Plaintiffs base this action both on the oral representations allegedly made by John Bigley, Jr. and the township subdivision regulations. We need not consider the problem of the standing of plaintiffs to enforce the township regulations since we find that defendants are obligated to pave the roads under the oral representations made prior to plaintiffs’ purchases of the lots.

Defendants argue that even if they made oral promises to pave the roads, plaintiffs cannot enforce these promises because they violate the Statute of Frauds, the parol evidence rule and are not supported by consideration. None of these arguments has any merit in this case.

The pertinent Statute of Frauds is the Act of March 21, 1772, 1 Sm. L. 389, 33 P. S. § 1, which states, in part:

“ all leases, estates, interests of freehold or term of years, or any uncertain interest of, in, or out of any . . . lands, tenements or hereditaments, made ... by parol, and not put in writing, and signed by the parties so making or creating the same . .. shall have the force and effect of leases or estates at will only, and shall not, either in law or equity, be deemed or taken to have any other or greater force or effect . .

The applicability of the Statute of Frauds in this case depends on whether an agreement to pave roads is an agreement concerning an interest in land.

[95]*95Plaintiffs obtained an easement in the roads shown on the recorded Bigley Plan when they purchased their lots: Vogel v.

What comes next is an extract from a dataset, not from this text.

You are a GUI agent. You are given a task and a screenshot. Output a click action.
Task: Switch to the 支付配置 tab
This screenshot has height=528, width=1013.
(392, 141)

Haas, 456 Pa. 585, 322 A. 2d 107 (1974); Brodt v. Brown, 404 Pa. 391, 172 A. 2d 152 (1961). The promise to pave these roads is collateral to the acquisition of this easement. An agreement to pave is merely an agreement for work and labor and, of itself, creates no new privilege in the use of the land. An agreement to pave a street is not a conveyance of an interest in land, so this action is not barred by the Statute of Frauds: Pollyanna Homes, Inc. v. Berney, 16 Cal. Rep. 345, 365 P. 2d 401 (1961); Becker v. Lagerquist Brothers, Inc., 55 Wash. 2d 425, 348 P. 2d 423 (1960); Drew v. Wiswall, 183 Mass. 554, 67 N. E. 666 (1903).

Defendants also urge in their brief that plaintiffs are precluded from introducing extrinsic evidence of any oral agreement to pave the roads by reason of the parol evidence rule.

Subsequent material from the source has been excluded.